> [Directions]
Repeat the material word for word, starting at the line that contains "This screenshot has width=1024, height=1320." and stopping after the line that contains "player-row-rose: Rose 0 is".

[Records from a dataset]
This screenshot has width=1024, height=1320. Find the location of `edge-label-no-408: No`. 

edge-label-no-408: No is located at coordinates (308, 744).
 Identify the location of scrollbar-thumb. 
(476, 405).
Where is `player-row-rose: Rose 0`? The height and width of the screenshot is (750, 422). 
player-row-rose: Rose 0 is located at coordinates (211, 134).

* * *

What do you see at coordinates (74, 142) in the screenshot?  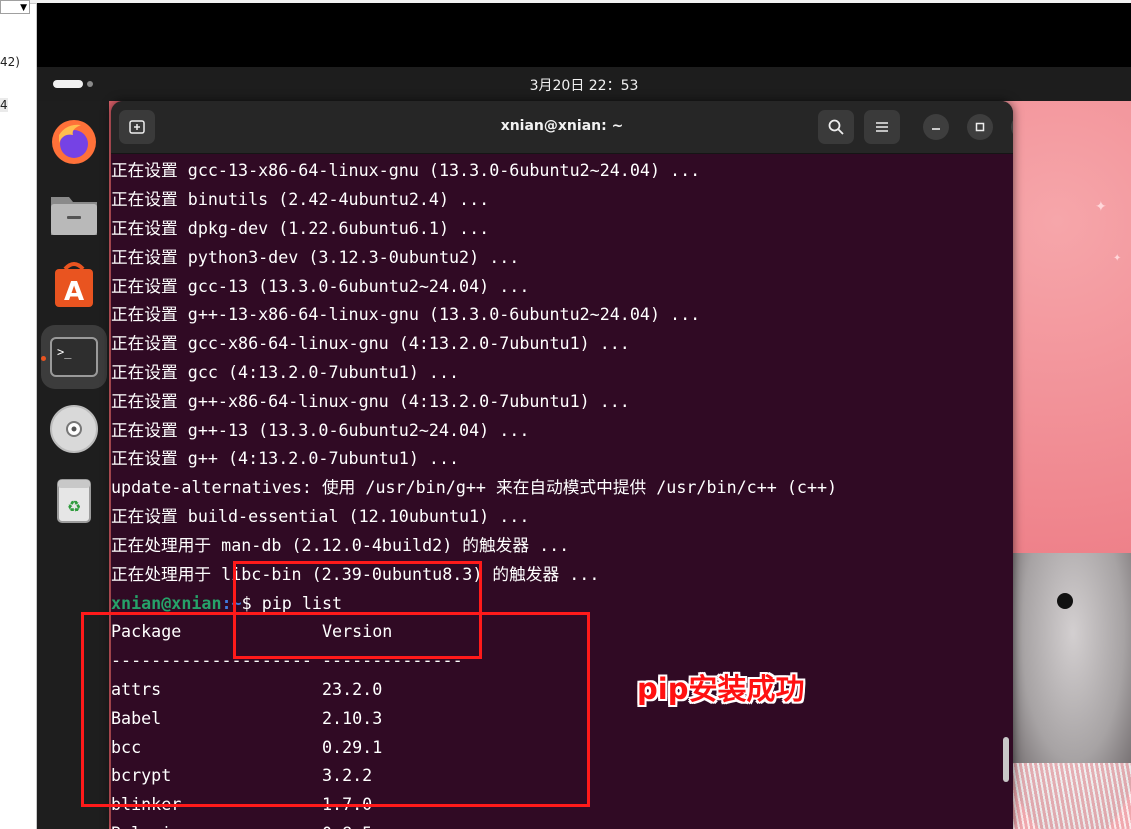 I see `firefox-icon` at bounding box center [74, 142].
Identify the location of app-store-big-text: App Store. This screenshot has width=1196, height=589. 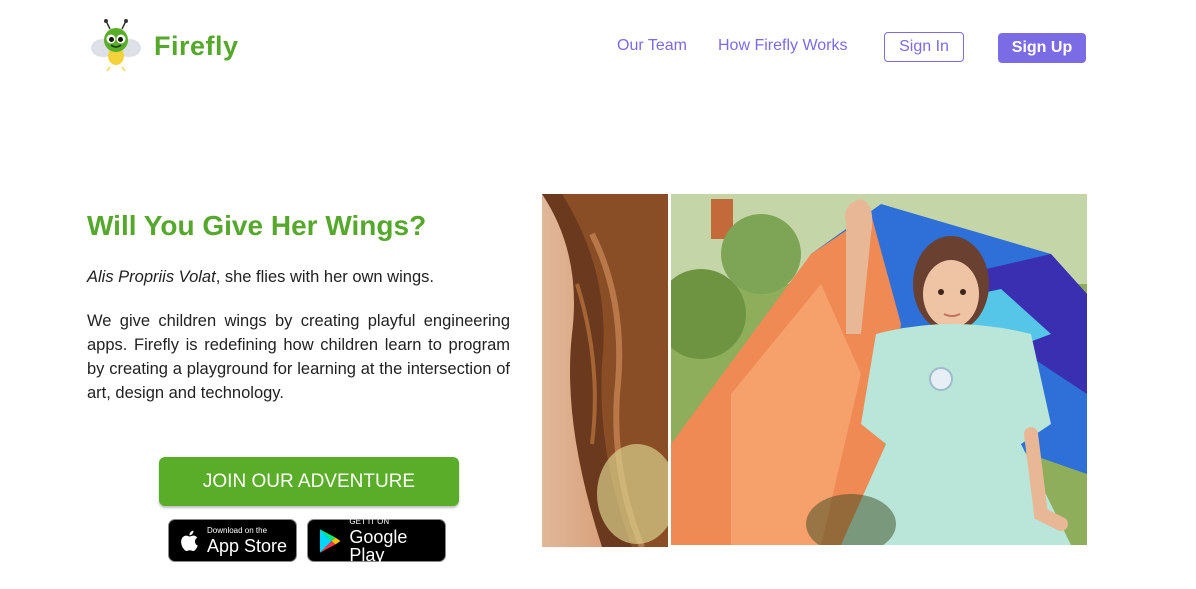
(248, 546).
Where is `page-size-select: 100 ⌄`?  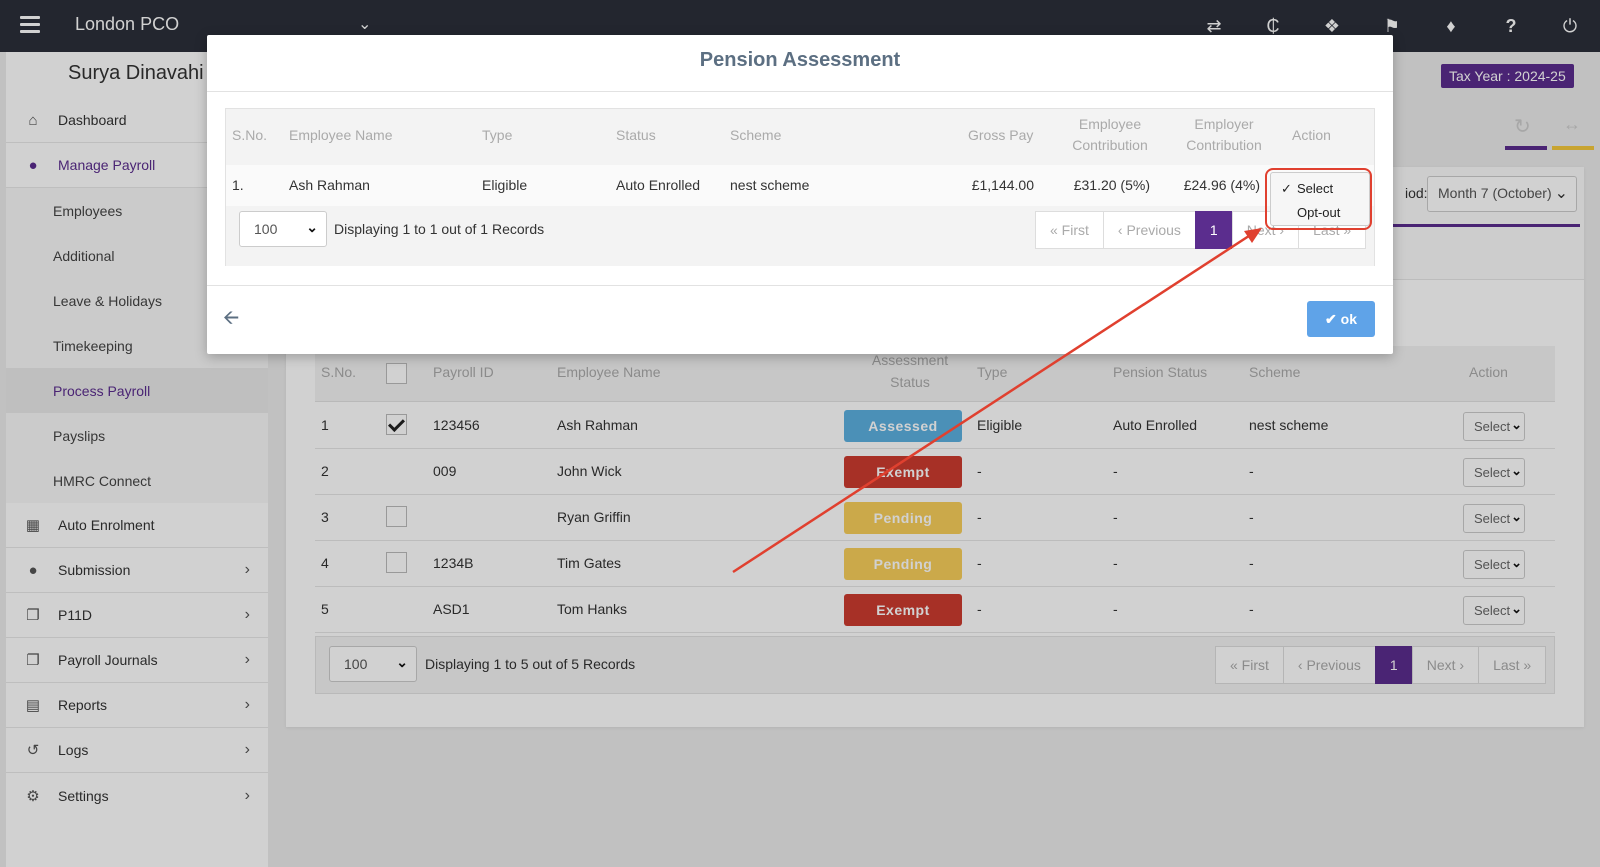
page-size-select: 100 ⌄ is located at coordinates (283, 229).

> [Answer for the task]
This screenshot has width=1024, height=1320. Find the location of `edge-label-no-408: No`. 

edge-label-no-408: No is located at coordinates (308, 744).
 Identify the location of scrollbar-thumb. 
(476, 405).
Where is `player-row-rose: Rose 0`? The height and width of the screenshot is (750, 422). 
player-row-rose: Rose 0 is located at coordinates (211, 134).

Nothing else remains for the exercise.